Task to carry out:
Print, please, exactly the lines from the one with "Given: Click into the Bezeichnung text field" through the final line of the data below, with both ends included and the pictures left out.

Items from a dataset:

== Segment start ==

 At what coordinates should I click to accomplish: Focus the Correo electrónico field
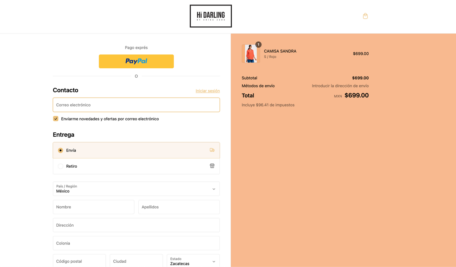point(136,105)
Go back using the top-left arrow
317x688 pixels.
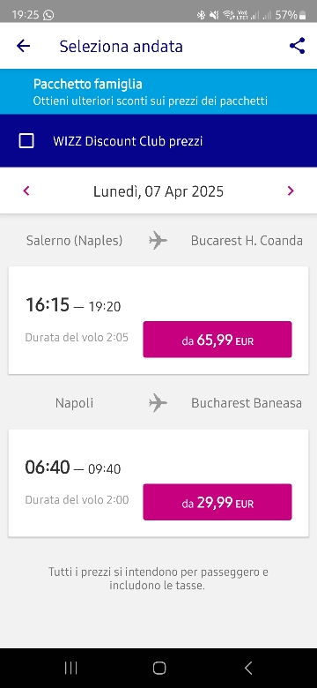pyautogui.click(x=23, y=46)
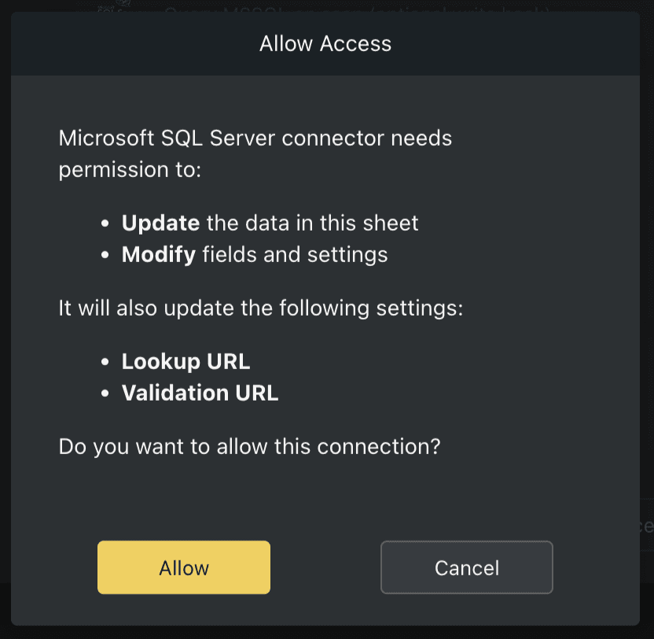The width and height of the screenshot is (654, 639).
Task: Click the dimmed overlay outside the dialog
Action: (6, 315)
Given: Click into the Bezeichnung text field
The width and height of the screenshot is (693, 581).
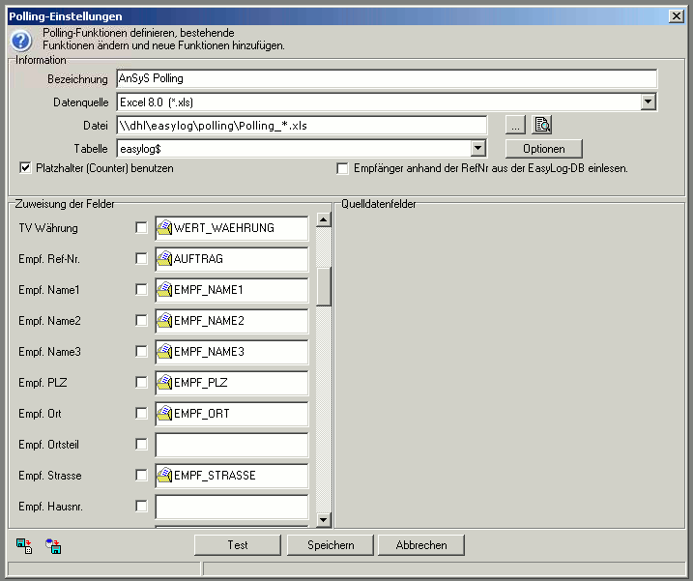Looking at the screenshot, I should (385, 78).
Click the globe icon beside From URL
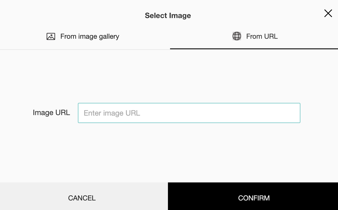Image resolution: width=338 pixels, height=210 pixels. point(237,36)
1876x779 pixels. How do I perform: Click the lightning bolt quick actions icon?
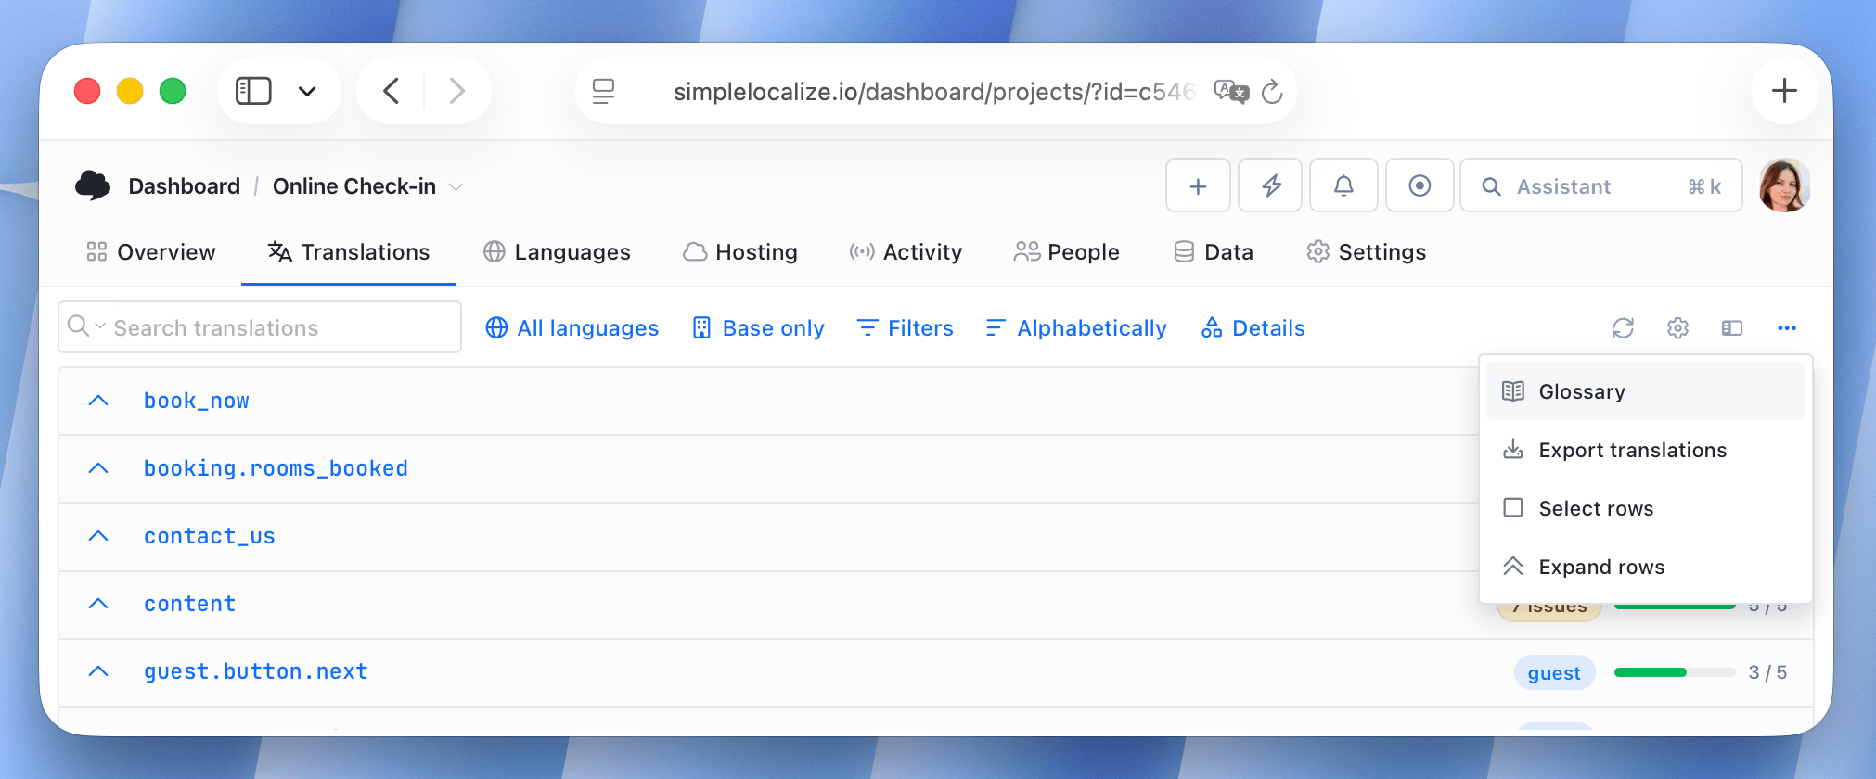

== Segment end ==

The completed task:
Given: Click into the Bezeichnung text field
The width and height of the screenshot is (693, 581).
Looking at the screenshot, I should (385, 78).
Click the globe icon beside From URL
Image resolution: width=338 pixels, height=210 pixels. point(237,36)
1876x779 pixels. How do I perform: Click the lightning bolt quick actions icon?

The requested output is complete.